Today’s NBA players probably are the most business-savvy the league ever has known, owing to the NBPA’s training and information opportunities as well as lucrative, outside earning potential of contemporary players.
Then there’s one person in the room for some of the talks – the current owner of the Charlotte franchise and one of the most respected former NBA superstars ever – who captures the players’ attention.
“I think having Michael Jordan as part of our negotiating committee [matters],” Silver said. “For players to see him in that position, it doesn’t mean that if Michael says it, it necessarily means that they accept that as the position they should take. But I think that’s really added a special element unique to this league, to have a superstar player like that owning a team now and being part of these discussions.
“I think that added an enormous amount to the atmosphere in the room … [We] all remember the old slogan from when Michael was a player of ‘Be like Mike.’ I think there’s the sense now for the players that that’s yet another area where they want to be like Mike. Look what he’s done, taking sort of his success on the floor and translated that into being an incredibly successful businessman.”
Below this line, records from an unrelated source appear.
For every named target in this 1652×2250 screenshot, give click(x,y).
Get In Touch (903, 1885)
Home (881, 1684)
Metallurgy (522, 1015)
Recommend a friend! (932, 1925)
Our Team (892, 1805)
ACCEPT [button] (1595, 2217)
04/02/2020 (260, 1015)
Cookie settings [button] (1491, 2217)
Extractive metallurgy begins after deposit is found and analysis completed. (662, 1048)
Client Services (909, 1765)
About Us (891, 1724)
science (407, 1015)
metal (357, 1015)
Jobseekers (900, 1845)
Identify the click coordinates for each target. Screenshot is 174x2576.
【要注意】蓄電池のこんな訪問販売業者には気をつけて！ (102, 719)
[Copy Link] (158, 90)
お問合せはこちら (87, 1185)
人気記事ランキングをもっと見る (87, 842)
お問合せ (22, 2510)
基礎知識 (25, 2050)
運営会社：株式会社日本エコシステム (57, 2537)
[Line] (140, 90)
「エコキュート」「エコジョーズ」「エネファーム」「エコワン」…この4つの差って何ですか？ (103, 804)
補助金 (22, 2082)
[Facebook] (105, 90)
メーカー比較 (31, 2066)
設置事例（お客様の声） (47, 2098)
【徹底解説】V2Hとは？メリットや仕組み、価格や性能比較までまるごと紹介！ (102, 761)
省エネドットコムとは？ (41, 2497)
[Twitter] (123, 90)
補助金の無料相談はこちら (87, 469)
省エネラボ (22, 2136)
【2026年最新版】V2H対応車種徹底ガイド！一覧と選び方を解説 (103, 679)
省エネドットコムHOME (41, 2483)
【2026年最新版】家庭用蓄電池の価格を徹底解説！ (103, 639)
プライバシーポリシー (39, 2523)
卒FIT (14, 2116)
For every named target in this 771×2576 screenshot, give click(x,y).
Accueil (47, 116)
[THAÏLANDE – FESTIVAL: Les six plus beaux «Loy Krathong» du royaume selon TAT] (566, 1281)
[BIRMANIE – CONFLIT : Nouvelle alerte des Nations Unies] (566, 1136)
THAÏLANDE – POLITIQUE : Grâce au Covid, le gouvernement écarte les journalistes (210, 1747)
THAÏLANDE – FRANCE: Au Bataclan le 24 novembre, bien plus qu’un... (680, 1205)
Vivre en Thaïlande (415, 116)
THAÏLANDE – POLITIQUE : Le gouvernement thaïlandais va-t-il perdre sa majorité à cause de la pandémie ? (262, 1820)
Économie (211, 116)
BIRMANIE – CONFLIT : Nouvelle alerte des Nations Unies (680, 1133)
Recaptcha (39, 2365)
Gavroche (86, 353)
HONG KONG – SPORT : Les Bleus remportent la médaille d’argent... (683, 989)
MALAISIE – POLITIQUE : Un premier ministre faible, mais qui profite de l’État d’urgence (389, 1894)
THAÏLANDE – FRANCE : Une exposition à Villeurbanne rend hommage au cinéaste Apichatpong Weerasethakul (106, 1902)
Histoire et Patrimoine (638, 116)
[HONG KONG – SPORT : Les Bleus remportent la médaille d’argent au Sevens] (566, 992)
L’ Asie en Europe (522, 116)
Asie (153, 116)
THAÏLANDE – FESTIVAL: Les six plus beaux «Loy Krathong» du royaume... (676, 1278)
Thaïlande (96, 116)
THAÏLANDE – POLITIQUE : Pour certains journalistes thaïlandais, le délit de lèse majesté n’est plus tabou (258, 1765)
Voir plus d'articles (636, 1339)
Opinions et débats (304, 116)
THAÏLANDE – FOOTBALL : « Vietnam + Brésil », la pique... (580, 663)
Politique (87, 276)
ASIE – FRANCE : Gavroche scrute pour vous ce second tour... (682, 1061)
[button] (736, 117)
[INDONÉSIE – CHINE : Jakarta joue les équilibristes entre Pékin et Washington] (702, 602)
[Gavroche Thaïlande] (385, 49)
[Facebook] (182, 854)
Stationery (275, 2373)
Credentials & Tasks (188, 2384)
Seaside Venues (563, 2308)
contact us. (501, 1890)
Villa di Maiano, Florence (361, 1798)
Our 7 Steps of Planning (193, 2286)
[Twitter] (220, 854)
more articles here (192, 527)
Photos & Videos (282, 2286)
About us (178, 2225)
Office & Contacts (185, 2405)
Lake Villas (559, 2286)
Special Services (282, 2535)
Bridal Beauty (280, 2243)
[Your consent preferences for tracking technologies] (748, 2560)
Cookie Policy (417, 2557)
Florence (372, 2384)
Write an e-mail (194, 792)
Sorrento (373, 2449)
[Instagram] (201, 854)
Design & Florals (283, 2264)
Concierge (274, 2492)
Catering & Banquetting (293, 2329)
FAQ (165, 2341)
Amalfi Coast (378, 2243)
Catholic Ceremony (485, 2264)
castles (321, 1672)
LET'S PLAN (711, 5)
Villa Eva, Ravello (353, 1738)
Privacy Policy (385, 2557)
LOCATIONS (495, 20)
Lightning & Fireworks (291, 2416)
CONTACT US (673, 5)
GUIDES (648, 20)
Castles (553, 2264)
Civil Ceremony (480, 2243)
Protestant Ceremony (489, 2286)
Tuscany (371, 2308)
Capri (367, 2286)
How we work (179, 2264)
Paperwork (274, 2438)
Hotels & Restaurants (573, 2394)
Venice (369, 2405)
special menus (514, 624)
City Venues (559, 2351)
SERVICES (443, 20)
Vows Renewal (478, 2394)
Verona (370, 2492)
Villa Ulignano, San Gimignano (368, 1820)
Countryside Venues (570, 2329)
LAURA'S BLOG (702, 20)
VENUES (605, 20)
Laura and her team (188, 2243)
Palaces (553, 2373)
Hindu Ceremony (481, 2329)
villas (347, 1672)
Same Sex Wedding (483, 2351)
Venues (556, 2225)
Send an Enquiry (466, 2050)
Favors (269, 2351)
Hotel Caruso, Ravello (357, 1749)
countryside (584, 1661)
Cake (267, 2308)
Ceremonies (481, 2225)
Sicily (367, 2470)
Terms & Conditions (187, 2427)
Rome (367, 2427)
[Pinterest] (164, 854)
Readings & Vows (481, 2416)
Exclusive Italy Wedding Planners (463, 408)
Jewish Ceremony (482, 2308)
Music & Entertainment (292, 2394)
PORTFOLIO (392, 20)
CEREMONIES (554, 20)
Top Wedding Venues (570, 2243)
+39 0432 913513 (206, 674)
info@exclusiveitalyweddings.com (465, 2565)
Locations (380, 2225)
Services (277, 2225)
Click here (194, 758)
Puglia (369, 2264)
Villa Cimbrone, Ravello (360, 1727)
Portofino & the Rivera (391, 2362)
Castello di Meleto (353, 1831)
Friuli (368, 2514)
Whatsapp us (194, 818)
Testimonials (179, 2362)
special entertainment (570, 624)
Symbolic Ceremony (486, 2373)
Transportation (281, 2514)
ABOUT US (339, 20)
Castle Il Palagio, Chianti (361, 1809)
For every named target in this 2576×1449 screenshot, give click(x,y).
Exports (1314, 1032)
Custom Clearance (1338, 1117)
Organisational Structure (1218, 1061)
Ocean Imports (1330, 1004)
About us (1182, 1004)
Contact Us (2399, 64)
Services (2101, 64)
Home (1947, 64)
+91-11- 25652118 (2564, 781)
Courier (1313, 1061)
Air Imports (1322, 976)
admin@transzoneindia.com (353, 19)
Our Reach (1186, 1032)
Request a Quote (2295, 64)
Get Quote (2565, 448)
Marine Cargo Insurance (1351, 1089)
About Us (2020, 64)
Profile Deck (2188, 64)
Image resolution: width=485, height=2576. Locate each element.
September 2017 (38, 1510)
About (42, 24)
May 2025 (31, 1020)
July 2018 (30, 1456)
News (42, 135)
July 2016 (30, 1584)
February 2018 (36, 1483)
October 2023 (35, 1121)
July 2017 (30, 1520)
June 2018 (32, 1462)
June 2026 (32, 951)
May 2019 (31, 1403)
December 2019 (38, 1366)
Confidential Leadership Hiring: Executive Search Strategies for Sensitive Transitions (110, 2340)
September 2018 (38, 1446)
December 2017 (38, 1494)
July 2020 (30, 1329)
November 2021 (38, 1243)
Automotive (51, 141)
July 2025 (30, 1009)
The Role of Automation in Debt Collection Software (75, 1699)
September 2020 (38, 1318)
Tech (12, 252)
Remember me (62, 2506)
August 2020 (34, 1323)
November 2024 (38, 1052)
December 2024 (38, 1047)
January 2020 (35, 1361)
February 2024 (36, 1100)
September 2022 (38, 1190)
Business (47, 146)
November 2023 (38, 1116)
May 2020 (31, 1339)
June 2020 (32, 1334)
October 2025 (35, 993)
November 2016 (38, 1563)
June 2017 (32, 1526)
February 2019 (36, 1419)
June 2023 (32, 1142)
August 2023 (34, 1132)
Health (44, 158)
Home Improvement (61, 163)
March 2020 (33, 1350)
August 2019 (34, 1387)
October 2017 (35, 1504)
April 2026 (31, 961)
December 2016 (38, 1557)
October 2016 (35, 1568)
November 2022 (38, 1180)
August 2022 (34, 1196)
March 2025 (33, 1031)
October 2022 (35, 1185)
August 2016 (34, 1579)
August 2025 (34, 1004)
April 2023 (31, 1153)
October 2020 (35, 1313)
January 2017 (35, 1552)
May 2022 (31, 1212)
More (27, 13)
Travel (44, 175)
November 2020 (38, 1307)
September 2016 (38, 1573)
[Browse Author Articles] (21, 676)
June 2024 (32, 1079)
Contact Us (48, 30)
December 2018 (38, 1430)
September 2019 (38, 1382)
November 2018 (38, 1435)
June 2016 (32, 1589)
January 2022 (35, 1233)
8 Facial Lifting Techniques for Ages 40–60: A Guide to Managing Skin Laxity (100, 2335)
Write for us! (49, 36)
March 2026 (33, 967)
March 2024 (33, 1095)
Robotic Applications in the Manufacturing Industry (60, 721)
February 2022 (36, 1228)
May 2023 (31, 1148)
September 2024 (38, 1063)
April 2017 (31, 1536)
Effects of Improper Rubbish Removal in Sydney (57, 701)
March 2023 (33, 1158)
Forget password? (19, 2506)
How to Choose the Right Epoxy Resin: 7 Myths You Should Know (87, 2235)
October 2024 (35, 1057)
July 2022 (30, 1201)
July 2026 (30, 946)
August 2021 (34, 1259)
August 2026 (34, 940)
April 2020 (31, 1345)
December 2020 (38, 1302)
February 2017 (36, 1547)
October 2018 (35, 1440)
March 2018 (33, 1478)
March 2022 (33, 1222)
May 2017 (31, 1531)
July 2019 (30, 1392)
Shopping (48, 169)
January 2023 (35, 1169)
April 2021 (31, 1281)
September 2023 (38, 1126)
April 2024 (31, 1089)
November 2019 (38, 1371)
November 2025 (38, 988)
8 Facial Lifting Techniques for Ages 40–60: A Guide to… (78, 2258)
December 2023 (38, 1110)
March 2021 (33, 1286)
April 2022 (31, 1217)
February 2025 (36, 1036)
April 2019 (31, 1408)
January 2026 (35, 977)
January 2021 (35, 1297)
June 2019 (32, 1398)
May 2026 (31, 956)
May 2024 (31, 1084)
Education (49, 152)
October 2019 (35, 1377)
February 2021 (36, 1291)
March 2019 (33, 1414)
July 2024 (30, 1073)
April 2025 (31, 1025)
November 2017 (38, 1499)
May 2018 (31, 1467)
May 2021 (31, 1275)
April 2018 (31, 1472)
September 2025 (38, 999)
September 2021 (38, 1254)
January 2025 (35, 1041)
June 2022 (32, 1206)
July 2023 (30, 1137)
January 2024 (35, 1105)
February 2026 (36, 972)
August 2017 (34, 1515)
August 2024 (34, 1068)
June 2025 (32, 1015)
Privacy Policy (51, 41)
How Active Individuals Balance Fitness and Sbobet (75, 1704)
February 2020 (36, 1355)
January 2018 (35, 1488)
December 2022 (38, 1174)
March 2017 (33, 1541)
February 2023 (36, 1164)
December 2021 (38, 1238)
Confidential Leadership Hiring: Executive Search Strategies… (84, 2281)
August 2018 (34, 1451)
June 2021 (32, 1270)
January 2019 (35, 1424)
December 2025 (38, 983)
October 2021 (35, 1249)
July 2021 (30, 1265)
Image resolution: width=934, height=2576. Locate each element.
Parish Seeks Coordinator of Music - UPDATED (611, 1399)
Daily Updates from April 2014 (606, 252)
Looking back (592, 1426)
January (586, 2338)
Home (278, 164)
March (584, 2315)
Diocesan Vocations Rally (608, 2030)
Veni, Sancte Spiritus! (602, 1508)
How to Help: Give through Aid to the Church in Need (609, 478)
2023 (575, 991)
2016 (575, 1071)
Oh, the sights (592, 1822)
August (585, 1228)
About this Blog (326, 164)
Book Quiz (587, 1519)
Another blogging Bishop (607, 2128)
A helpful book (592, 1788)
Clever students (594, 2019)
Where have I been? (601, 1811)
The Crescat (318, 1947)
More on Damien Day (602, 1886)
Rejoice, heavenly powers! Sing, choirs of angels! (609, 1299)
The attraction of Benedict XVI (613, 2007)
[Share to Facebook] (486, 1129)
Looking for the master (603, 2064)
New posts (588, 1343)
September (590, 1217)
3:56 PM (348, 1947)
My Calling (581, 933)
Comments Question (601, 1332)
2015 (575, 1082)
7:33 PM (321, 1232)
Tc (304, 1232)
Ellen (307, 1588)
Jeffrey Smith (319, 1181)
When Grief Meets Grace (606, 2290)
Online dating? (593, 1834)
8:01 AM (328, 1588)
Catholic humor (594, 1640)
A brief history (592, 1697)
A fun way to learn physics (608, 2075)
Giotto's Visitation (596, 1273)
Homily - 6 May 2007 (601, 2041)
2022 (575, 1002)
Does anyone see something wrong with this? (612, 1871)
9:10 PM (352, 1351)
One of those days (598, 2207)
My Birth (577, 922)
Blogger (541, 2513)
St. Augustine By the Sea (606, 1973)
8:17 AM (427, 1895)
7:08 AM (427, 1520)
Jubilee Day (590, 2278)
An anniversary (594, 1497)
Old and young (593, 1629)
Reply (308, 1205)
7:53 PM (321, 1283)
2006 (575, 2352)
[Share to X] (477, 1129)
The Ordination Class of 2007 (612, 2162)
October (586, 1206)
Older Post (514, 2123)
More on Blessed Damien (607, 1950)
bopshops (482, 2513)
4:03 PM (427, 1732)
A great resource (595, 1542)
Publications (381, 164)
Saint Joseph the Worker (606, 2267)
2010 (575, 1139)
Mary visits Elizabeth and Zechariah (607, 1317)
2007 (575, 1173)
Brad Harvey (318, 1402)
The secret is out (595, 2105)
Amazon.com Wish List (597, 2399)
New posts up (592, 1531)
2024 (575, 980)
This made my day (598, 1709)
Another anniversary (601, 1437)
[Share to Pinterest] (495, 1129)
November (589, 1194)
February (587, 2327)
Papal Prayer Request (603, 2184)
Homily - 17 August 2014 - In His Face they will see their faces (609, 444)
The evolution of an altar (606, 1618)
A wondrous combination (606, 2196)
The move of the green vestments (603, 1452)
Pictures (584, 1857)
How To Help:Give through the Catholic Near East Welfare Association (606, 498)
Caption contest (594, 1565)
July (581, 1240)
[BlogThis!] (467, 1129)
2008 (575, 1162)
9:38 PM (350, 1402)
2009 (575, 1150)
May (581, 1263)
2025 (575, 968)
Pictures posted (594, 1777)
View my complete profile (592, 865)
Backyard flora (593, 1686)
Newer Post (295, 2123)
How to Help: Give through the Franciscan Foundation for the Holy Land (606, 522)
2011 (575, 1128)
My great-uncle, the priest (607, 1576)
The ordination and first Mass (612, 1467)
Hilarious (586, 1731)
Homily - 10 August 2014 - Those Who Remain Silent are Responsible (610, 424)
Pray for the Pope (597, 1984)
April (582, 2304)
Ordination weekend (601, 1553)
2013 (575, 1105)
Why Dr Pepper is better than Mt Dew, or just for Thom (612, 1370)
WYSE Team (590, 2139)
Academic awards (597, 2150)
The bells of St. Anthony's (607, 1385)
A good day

Also, the enlistment by the union of veterans respected by the members – in particular, NBPA president Chris Paul, executive VP LeBron James and Carmelo Anthony as another VP – has lent a gravity to the talks thus far.
Silver also touched on other topics in his Q&A time with reporters Friday:
Competitive balance remains a priority for Silver and the NBA overall, because as much as an individual team want to do everything it can to win a championship, the league feels it prospers most with the greatest spread of talent. In other words, a commissioner can be happy for free agent Kevin Durant exercising his free-agent right to sign with Golden State while doing what he can to avoid a league dominated by a few “super teams.” So with the start of the 2016-17 season days away, how is the NBA doing? “We’re far from the perfect system,” Silver said. “The players are divided a little bit as well because on one hand, they want that ability to be a free agent and to go wherever it is that they choose to play. On the other hand, they recognize that we’re going to have a better league if talent is distributed in a more equal fashion.”
The WNBA format of reseeding playoff teams after each round, while an interesting model for future NBA postseasons, isn’t anything that will be part of the league’s format in the short term.
The NBA already has a rule regarding team personnel during the playing of the national anthem. That, combined with how some players and teams have made unity gestures in the preseason (linking arms, for example), makes Silver believe there won’t incidents of kneeling or other individual protests as seen in the NFL. “It would be my hope that they would continue to stand for the national anthem,” he said. “I think that is the appropriate thing to do.” Silver said the league and the union encourage players and teams to vent social concerns by tackling the problems directly, as they have been doing.
Silver expressed the NBA’s condolences for longtime Detroit sportswriter and Pistons beat man Drew Sharp, who was found dead at home Friday at age 56. The commissioner also wished well USA Today NBA writer Jeff Zillgitt, recovering from his latest round of cancer surgery.
Though not discussed in Silver’s news conference, the NBA announced that the Replay Center in Secaucus, N.J., will determine the outcome of all relay situations except for player altercations and flagrant fouls. Sourcing more rulings to the Replay Center last season (72 percent of all replays) led to a reduction in average review time from 42.0 seconds in 2014-15 to 31.9 seconds, the league’s research revealed.